WHAT IS NEEDED
Find the line with "Insert a Line sparkline" in the entries below, then reproduce it and every line after it down to and including the line with "Collapse the StaticMeshes folder in outliner", exactly.

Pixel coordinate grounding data

Segment Open

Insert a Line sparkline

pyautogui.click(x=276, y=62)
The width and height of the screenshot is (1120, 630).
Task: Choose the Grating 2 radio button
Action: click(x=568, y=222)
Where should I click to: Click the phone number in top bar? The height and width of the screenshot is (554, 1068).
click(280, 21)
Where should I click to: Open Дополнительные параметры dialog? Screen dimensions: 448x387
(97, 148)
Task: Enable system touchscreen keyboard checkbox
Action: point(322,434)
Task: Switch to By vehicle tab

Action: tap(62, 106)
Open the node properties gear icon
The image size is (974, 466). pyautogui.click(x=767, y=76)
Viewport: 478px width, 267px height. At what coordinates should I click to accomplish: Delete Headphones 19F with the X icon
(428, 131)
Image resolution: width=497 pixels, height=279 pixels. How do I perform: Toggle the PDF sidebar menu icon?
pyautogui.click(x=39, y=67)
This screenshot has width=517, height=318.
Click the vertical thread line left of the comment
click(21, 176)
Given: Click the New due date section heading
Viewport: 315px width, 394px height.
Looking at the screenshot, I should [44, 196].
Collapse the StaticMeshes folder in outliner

Segment Closed
Segment Open

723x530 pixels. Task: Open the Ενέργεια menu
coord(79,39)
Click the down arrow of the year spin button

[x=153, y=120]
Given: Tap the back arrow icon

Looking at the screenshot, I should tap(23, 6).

Segment Closed
Segment Open

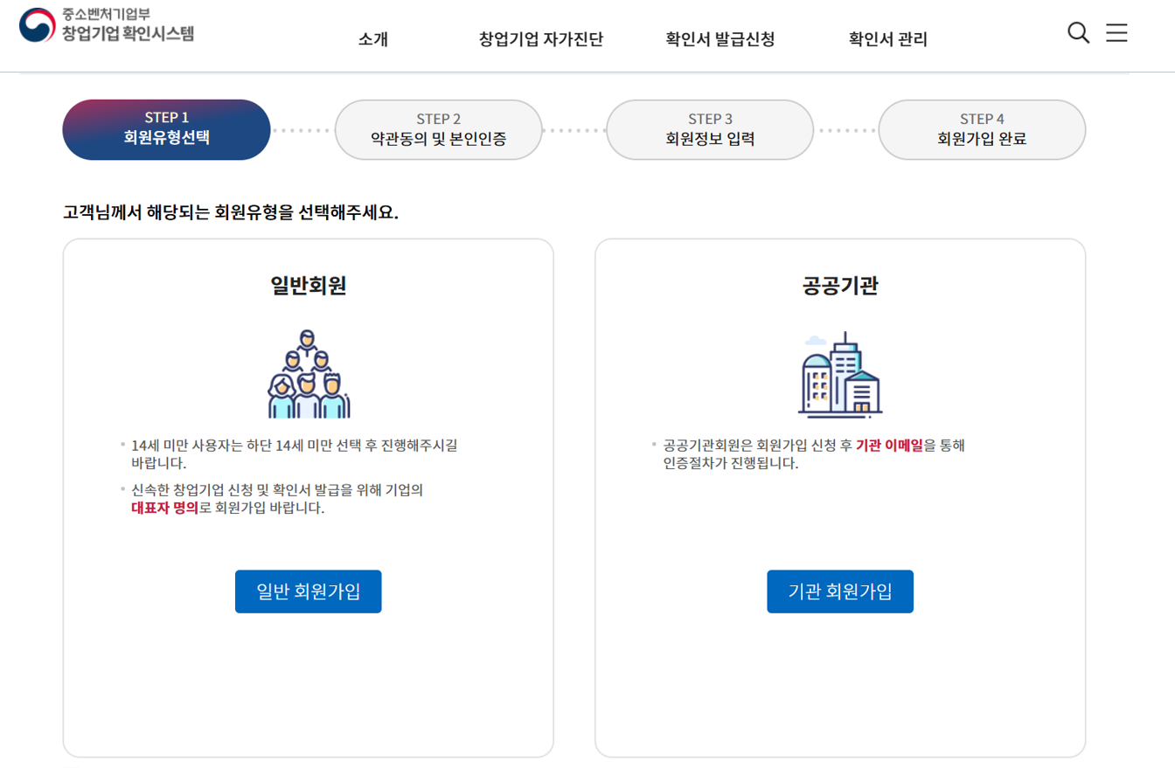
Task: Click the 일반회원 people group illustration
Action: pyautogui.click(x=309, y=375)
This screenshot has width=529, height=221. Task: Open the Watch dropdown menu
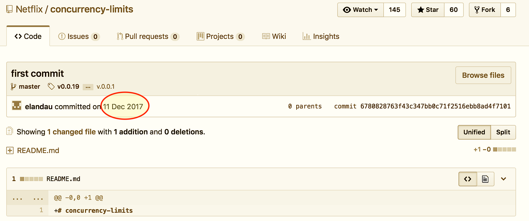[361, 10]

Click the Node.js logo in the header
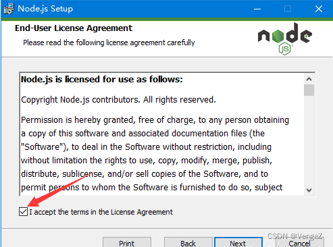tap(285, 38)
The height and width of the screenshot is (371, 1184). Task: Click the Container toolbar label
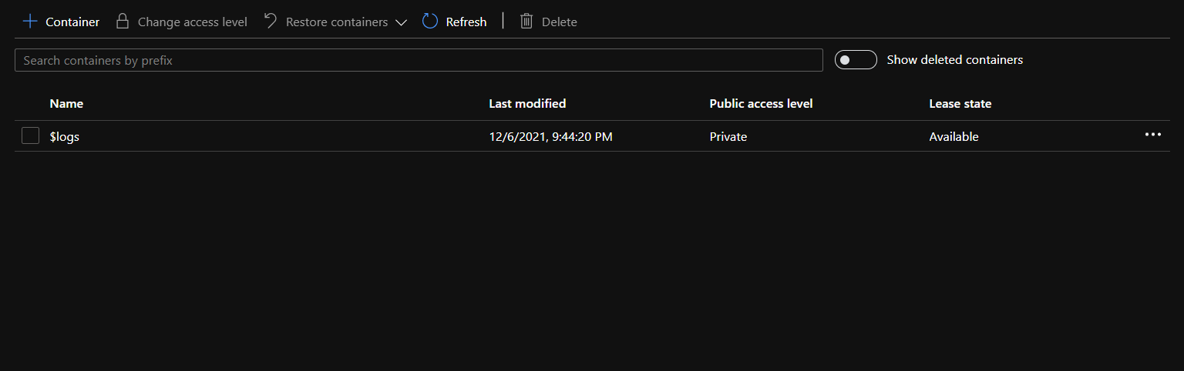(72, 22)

Segment Closed

ANSWER TO THE EXERCISE
Insert a Line sparkline

pyautogui.click(x=276, y=62)
The width and height of the screenshot is (1120, 630).
Task: Choose the Grating 2 radio button
Action: click(x=568, y=222)
Where should I click to: Click the phone number in top bar? The height and width of the screenshot is (554, 1068).
click(280, 21)
Where should I click to: Open Дополнительные параметры dialog? Screen dimensions: 448x387
(97, 148)
Task: Enable system touchscreen keyboard checkbox
Action: point(322,434)
Task: Switch to By vehicle tab

Action: tap(62, 106)
Open the node properties gear icon
The image size is (974, 466). pyautogui.click(x=767, y=76)
Viewport: 478px width, 267px height. At what coordinates should I click to accomplish: Delete Headphones 19F with the X icon
(428, 131)
Image resolution: width=497 pixels, height=279 pixels. How do I perform: Toggle the PDF sidebar menu icon?
pyautogui.click(x=39, y=67)
This screenshot has width=517, height=318.
Click the vertical thread line left of the comment
click(21, 176)
Given: Click the New due date section heading
Viewport: 315px width, 394px height.
Looking at the screenshot, I should [44, 196].
Collapse the StaticMeshes folder in outliner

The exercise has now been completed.